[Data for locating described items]
-- START --
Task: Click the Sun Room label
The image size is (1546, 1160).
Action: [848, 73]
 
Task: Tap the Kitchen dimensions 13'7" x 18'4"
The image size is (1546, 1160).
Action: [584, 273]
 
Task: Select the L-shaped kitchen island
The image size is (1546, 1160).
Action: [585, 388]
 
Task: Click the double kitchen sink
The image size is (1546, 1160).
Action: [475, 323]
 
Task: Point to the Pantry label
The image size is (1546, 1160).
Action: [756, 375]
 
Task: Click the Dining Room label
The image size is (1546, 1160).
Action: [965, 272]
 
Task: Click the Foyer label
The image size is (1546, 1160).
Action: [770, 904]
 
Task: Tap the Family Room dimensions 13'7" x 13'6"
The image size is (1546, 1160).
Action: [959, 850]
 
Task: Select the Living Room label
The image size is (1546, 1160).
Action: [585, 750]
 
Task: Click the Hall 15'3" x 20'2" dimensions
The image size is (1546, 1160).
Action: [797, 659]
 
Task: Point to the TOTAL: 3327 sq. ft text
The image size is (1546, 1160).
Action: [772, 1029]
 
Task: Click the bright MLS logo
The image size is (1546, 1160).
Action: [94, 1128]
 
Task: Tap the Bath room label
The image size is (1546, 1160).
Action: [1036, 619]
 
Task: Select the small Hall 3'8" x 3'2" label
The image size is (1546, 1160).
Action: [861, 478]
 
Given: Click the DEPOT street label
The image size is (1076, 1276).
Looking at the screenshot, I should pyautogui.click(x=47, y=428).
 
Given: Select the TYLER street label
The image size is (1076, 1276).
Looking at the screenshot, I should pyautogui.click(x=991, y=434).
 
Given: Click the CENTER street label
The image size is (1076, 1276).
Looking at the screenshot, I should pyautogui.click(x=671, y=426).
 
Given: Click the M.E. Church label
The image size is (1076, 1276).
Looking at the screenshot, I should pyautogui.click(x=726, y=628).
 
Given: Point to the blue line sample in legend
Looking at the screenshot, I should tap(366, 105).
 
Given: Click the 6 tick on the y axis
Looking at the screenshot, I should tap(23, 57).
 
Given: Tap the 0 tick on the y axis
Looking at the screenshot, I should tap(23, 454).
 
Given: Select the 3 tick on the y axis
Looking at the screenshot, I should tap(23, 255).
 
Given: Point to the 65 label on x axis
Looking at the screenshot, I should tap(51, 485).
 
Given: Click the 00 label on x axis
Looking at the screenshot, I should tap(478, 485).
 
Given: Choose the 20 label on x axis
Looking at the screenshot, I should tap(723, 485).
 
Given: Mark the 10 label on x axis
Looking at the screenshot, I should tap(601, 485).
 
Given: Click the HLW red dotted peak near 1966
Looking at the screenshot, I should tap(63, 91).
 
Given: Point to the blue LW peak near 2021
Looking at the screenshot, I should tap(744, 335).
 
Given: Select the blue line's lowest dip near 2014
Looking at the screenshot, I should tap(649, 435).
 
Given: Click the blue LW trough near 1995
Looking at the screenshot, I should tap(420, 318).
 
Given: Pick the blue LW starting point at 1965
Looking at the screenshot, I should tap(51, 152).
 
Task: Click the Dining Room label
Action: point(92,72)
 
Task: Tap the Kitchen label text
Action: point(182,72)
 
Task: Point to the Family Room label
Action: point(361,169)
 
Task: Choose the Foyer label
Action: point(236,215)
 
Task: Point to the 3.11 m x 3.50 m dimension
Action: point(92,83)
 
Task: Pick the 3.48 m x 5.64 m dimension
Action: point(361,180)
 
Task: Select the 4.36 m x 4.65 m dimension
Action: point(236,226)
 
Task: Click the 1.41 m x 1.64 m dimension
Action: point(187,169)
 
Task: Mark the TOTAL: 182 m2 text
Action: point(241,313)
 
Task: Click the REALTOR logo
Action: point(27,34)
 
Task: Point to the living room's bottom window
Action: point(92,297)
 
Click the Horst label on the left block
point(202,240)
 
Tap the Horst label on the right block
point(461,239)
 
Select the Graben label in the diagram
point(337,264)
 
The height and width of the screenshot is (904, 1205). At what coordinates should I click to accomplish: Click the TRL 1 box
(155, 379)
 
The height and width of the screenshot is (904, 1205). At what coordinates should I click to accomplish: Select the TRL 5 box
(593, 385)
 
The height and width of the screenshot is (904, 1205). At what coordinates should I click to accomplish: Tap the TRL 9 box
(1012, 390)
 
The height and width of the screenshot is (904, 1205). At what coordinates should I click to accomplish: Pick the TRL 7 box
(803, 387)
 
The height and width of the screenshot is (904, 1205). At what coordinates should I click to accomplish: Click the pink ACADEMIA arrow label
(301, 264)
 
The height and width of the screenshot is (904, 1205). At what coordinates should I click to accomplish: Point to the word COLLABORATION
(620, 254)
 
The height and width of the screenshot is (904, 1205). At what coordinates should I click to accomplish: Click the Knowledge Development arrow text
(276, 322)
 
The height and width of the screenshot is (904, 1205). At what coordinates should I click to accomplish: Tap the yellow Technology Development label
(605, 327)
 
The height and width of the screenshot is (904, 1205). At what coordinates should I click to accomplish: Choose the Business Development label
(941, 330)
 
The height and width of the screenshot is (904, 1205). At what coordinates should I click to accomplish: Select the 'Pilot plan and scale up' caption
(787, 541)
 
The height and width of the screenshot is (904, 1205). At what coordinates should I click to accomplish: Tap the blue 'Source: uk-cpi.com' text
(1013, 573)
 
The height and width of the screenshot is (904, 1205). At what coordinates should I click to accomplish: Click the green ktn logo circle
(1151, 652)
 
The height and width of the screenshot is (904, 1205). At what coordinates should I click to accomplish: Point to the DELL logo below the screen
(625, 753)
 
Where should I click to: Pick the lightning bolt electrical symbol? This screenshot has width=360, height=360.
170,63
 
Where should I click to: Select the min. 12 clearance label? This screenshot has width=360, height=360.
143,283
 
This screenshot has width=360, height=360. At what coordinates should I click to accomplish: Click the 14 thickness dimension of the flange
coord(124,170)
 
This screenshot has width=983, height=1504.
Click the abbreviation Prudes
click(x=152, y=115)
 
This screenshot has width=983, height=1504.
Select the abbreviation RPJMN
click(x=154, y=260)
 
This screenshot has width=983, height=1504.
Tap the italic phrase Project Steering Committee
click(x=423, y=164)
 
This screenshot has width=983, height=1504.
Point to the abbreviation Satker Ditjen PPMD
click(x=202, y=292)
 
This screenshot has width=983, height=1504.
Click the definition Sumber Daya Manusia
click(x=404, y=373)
-- END --
*STATED PROBLEM*
Write out every line of the data above without a single change.

*TASK OUTPUT*
Task: Click the Sun Room label
The image size is (1546, 1160).
Action: [848, 73]
 
Task: Tap the Kitchen dimensions 13'7" x 18'4"
The image size is (1546, 1160).
Action: [584, 273]
 
Task: Select the L-shaped kitchen island
The image size is (1546, 1160).
Action: [585, 388]
 
Task: Click the double kitchen sink
The image size is (1546, 1160).
Action: [475, 323]
 
Task: Point to the Pantry label
The image size is (1546, 1160).
Action: [756, 375]
 
Task: Click the Dining Room label
The image size is (1546, 1160).
Action: [965, 272]
 
Task: Click the Foyer label
The image size is (1546, 1160).
Action: [770, 904]
 
Task: Tap the Family Room dimensions 13'7" x 13'6"
The image size is (1546, 1160).
Action: [959, 850]
 
Task: Select the Living Room label
The image size is (1546, 1160).
Action: [585, 750]
 
Task: Click the Hall 15'3" x 20'2" dimensions
The image size is (1546, 1160).
Action: [797, 659]
 
Task: Point to the TOTAL: 3327 sq. ft text
The image size is (1546, 1160).
Action: [772, 1029]
 
Task: Click the bright MLS logo
The image size is (1546, 1160).
Action: [94, 1128]
 
Task: Tap the Bath room label
The image size is (1546, 1160).
Action: [1036, 619]
 
Task: Select the small Hall 3'8" x 3'2" label
The image size is (1546, 1160).
Action: [861, 478]
 
Given: Click the DEPOT street label
The image size is (1076, 1276).
Looking at the screenshot, I should pyautogui.click(x=47, y=428).
 
Given: Select the TYLER street label
The image size is (1076, 1276).
Looking at the screenshot, I should pyautogui.click(x=991, y=434).
 
Given: Click the CENTER street label
The image size is (1076, 1276).
Looking at the screenshot, I should pyautogui.click(x=671, y=426).
 
Given: Click the M.E. Church label
The image size is (1076, 1276).
Looking at the screenshot, I should pyautogui.click(x=726, y=628).
 
Given: Point to the blue line sample in legend
Looking at the screenshot, I should tap(366, 105).
 
Given: Click the 6 tick on the y axis
Looking at the screenshot, I should tap(23, 57).
 
Given: Tap the 0 tick on the y axis
Looking at the screenshot, I should tap(23, 454).
 
Given: Select the 3 tick on the y axis
Looking at the screenshot, I should tap(23, 255).
 
Given: Point to the 65 label on x axis
Looking at the screenshot, I should tap(51, 485).
 
Given: Click the 00 label on x axis
Looking at the screenshot, I should tap(478, 485).
 
Given: Choose the 20 label on x axis
Looking at the screenshot, I should tap(723, 485).
 
Given: Mark the 10 label on x axis
Looking at the screenshot, I should tap(601, 485).
 
Given: Click the HLW red dotted peak near 1966
Looking at the screenshot, I should tap(63, 91).
 
Given: Point to the blue LW peak near 2021
Looking at the screenshot, I should tap(744, 335).
 
Given: Select the blue line's lowest dip near 2014
Looking at the screenshot, I should tap(649, 435).
 
Given: Click the blue LW trough near 1995
Looking at the screenshot, I should tap(420, 318).
 
Given: Pick the blue LW starting point at 1965
Looking at the screenshot, I should tap(51, 152).
 
Task: Click the Dining Room label
Action: point(92,72)
 
Task: Tap the Kitchen label text
Action: point(182,72)
 
Task: Point to the Family Room label
Action: point(361,169)
 
Task: Choose the Foyer label
Action: point(236,215)
 
Task: Point to the 3.11 m x 3.50 m dimension
Action: point(92,83)
 
Task: Pick the 3.48 m x 5.64 m dimension
Action: point(361,180)
 
Task: Select the 4.36 m x 4.65 m dimension
Action: point(236,226)
 
Task: Click the 1.41 m x 1.64 m dimension
Action: point(187,169)
 
Task: Mark the TOTAL: 182 m2 text
Action: point(241,313)
 
Task: Click the REALTOR logo
Action: point(27,34)
 
Task: Point to the living room's bottom window
Action: point(92,297)
 
Click the Horst label on the left block
point(202,240)
 
Tap the Horst label on the right block
point(461,239)
 
Select the Graben label in the diagram
point(337,264)
 
The height and width of the screenshot is (904, 1205). At what coordinates should I click to accomplish: Click the TRL 1 box
(155, 379)
 
The height and width of the screenshot is (904, 1205). At what coordinates should I click to accomplish: Select the TRL 5 box
(593, 385)
 
The height and width of the screenshot is (904, 1205). At what coordinates should I click to accomplish: Tap the TRL 9 box
(1012, 390)
 
The height and width of the screenshot is (904, 1205). At what coordinates should I click to accomplish: Pick the TRL 7 box
(803, 387)
 
The height and width of the screenshot is (904, 1205). At what coordinates should I click to accomplish: Click the pink ACADEMIA arrow label
(301, 264)
 
The height and width of the screenshot is (904, 1205). At what coordinates should I click to accomplish: Point to the word COLLABORATION
(620, 254)
 
The height and width of the screenshot is (904, 1205). At what coordinates should I click to accomplish: Click the Knowledge Development arrow text
(276, 322)
 
The height and width of the screenshot is (904, 1205). At what coordinates should I click to accomplish: Tap the yellow Technology Development label
(605, 327)
 
The height and width of the screenshot is (904, 1205). At what coordinates should I click to accomplish: Choose the Business Development label
(941, 330)
 
The height and width of the screenshot is (904, 1205). At what coordinates should I click to accomplish: Select the 'Pilot plan and scale up' caption
(787, 541)
 
The height and width of the screenshot is (904, 1205). At what coordinates should I click to accomplish: Tap the blue 'Source: uk-cpi.com' text
(1013, 573)
 
The height and width of the screenshot is (904, 1205). At what coordinates should I click to accomplish: Click the green ktn logo circle
(1151, 652)
 
The height and width of the screenshot is (904, 1205). At what coordinates should I click to accomplish: Point to the DELL logo below the screen
(625, 753)
 
Where should I click to: Pick the lightning bolt electrical symbol? This screenshot has width=360, height=360.
170,63
 
Where should I click to: Select the min. 12 clearance label? This screenshot has width=360, height=360.
143,283
 
This screenshot has width=360, height=360. At what coordinates should I click to accomplish: Click the 14 thickness dimension of the flange
coord(124,170)
 
This screenshot has width=983, height=1504.
Click the abbreviation Prudes
click(x=152, y=115)
 
This screenshot has width=983, height=1504.
Select the abbreviation RPJMN
click(x=154, y=260)
 
This screenshot has width=983, height=1504.
Tap the italic phrase Project Steering Committee
click(x=423, y=164)
 
This screenshot has width=983, height=1504.
Point to the abbreviation Satker Ditjen PPMD
click(x=202, y=292)
 
This screenshot has width=983, height=1504.
Click the definition Sumber Daya Manusia
click(x=404, y=373)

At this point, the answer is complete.